Kondisi pasar energi global kembali mengalami tekanan setelah harga minyak mentah berjangka Amerika Serikat mencatatkan lonjakan signifikan sebesar 2,7%, menempatkan harga di posisi US$ 72,40 per barel. Peningkatan ini dipicu oleh respon pelaku pasar terhadap aksi militer Amerika Serikat yang menargetkan pertahanan udara dan sistem pengawasan pantai Iran, sebuah langkah yang dinilai memperkeruh ketegangan di kawasan tersebut.
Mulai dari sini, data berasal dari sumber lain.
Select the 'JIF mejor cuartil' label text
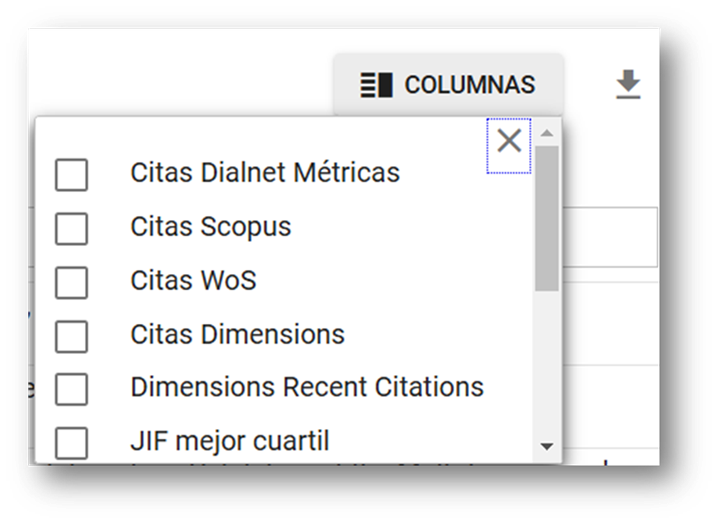Image resolution: width=717 pixels, height=523 pixels. (x=230, y=440)
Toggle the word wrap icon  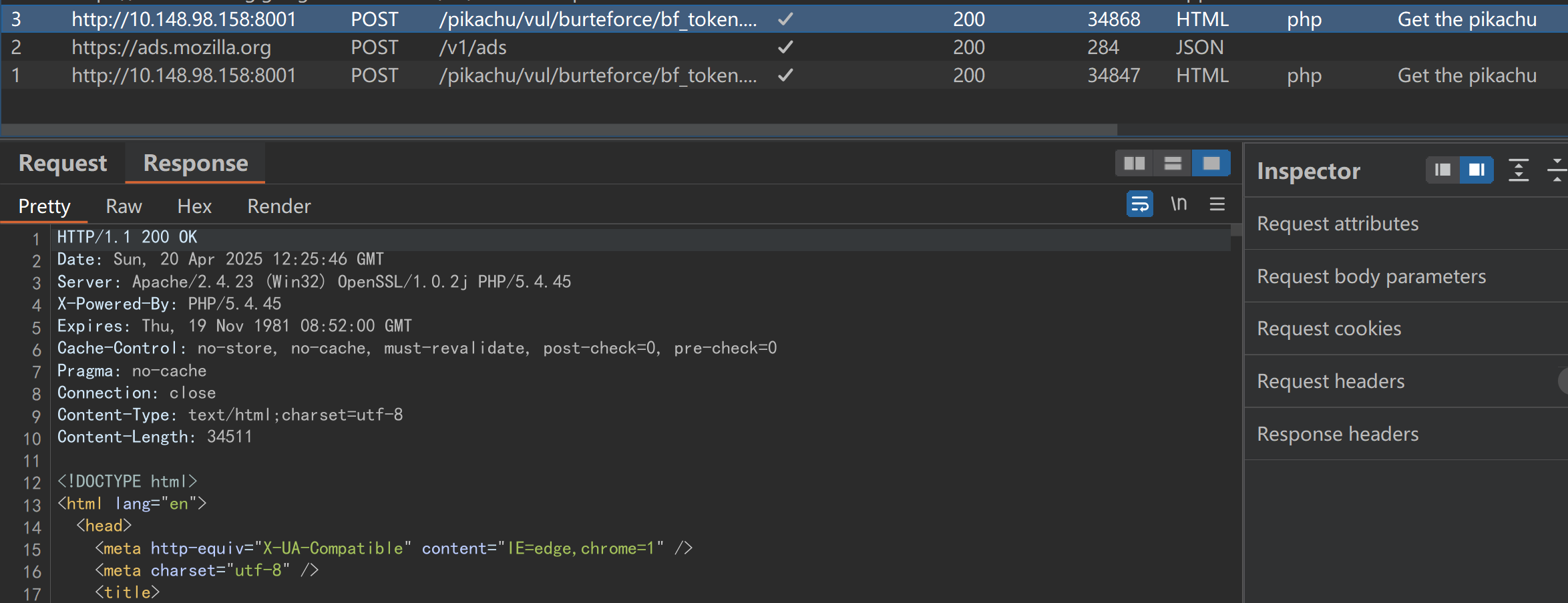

Jason Wong, Ahli Strategi Senior BNZ di Wellington, menyatakan bahwa meskipun pasar menunjukkan reaksi negatif terhadap eskalasi ini, perilaku investor belum mengarah pada kepanikan masif. Namun, sentimen ini diperparah dengan data domestik AS yang menunjukkan cadangan minyak strategis berada pada titik terendah sejak tahun 1983, yang menciptakan kerentanan baru terhadap pasokan energi nasional.
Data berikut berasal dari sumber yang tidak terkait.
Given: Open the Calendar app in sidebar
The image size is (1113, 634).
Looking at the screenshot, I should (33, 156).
Di sisi lain, kebijakan Washington untuk mencabut konsesi penjualan minyak Iran telah memicu kecaman keras dari Teheran. Kementerian Luar Negeri Iran menilai tindakan tersebut sebagai pelanggaran nyata terhadap kerangka kerja kesepakatan damai yang sebelumnya telah disepakati. Ketegangan ini memberikan tekanan tambahan pada instrumen keuangan lainnya, termasuk penurunan nilai obligasi Treasury 10 tahun akibat proyeksi kenaikan inflasi dan suku bunga.
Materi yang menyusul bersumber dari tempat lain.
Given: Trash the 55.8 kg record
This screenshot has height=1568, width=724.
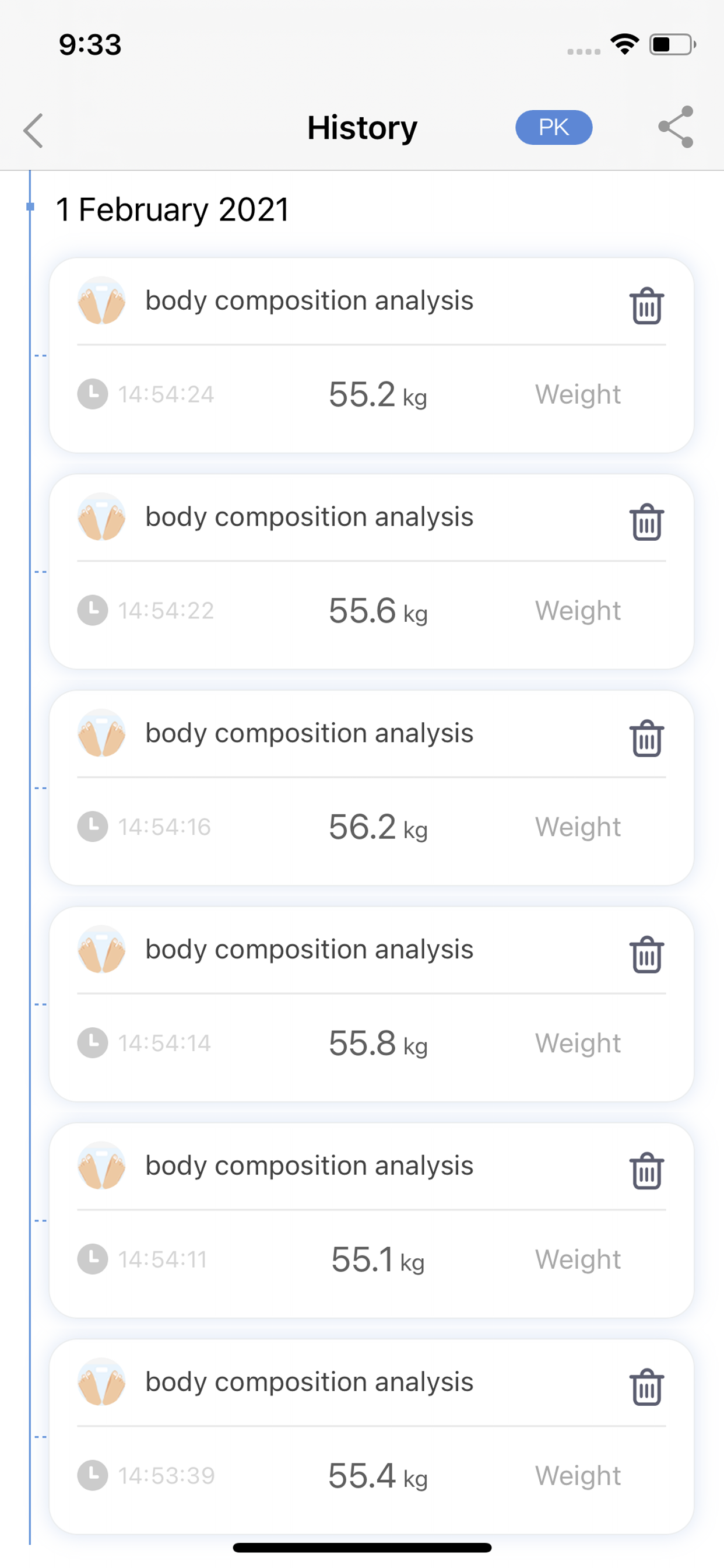Looking at the screenshot, I should click(646, 954).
Dampak dari ketidakpastian geopolitik ini juga merambah ke bursa saham global. Kontrak berjangka Nikkei dan S&P 500 menunjukkan tren pelemahan, yang diperburuk oleh koreksi tajam saham Samsung Electronics. Sementara itu, nilai tukar dolar AS terlihat cukup stabil setelah sempat mengalami penurunan, memberikan ruang bagi mata uang seperti euro dan dolar Australia untuk bertahan di level saat ini.